Friday, November 2, 2007

Origin of the Tai Peoples


Comparative linguistic research seems to indicate that the Tai people were a proto Tai-Kadai speaking culture of southern China, and that they, like the Malay-Polynesians, may have originally been of Austronesian descent. Prior to inhabiting mainland China, the Tai are suspected to have migrated from a homeland on the island of Taiwan where they spoke a dialect of Proto-Austronesian or one of its descendant languages. After the arrival of Sino-Tibetan speaking ethnic groups from mainland China to the island of Taiwan, the Tai would have then migrated into mainland China, perhaps along the Pearl River, where their language greatly changed in character from the other Austonesian languages under influence of Sino-Tibetan and Hmong-Mien language infusion. The coming of the Han Chinese to this region of southern China may have prompted the Tai to migrate in mass once again, this time southward over the mountains of southern China into Southeast Asia via the mountains of Burma and Laos to the north of Thailand. It is believed that the Tai ethnic groups began migrating southward from China and into Southeast Asia during the first millennium A.D. While this theory of the origin of the Tai is currently the leading theory, there is insufficient archaeological evidence to prove or disprove the proposition at this time, and the linguistic evidence alone is not conclusive. However, in further support of the theory, it is believed that the O1 Y-DNA haplogroup is associated with both the Austronesian people and the Tai.

2 comments:

Andrew Oh-Willeke said...

More on the linguistic origins of Thai.

Kevin Borland said...

I hadn't seen that article before. (I wrote the Wikipedia article on the Peopling of Thailand, some years ago, and should probably update it with more of the information available these days.) I am a strong proponent of the Austronesian-Thai link.
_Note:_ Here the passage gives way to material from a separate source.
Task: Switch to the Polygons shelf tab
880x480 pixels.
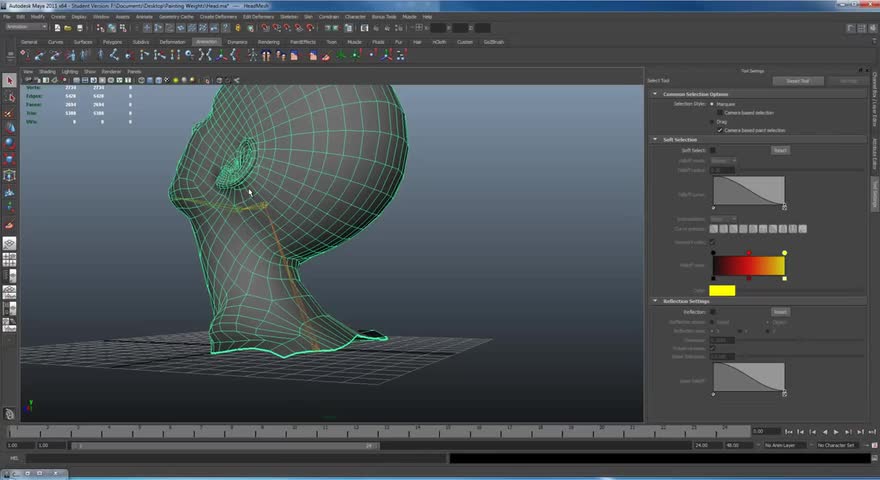Action: coord(112,42)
I personally speak Thai, and I would love to try to put together an etymology of the language. There are many cognates from Indo-European, Sino-Tibetan and Austronesian languages that I can discern. From just listening to other Asian languages spoken, and comparing them to what I know of Thai, I notice, for one, Tagalog consonant clusters are very similar to Thai. I don't have any working knowledge of any Austro-Asiatic language, although the tone structure of Vietnamese seems very familiar. As far as Hmong-Mien, my wife has a Hmong friend, and to me, when she speaks, it sounds nothing at all like any of the above language families. I visited Burma, and I thought Mynmar, although very different from Thai, also had some similarities. If I had to guess, just based on hearing the languages spoken, I would put Thai and Austronesian close together on a language tree (as the O1 DNA seems to suggest anyway), and put Austro-Asiatic and Sino-Tibetan on the next branch, and Hmong-Mien a little further out. I know that's not a very scientific analysis, but one's ears can tell a lot.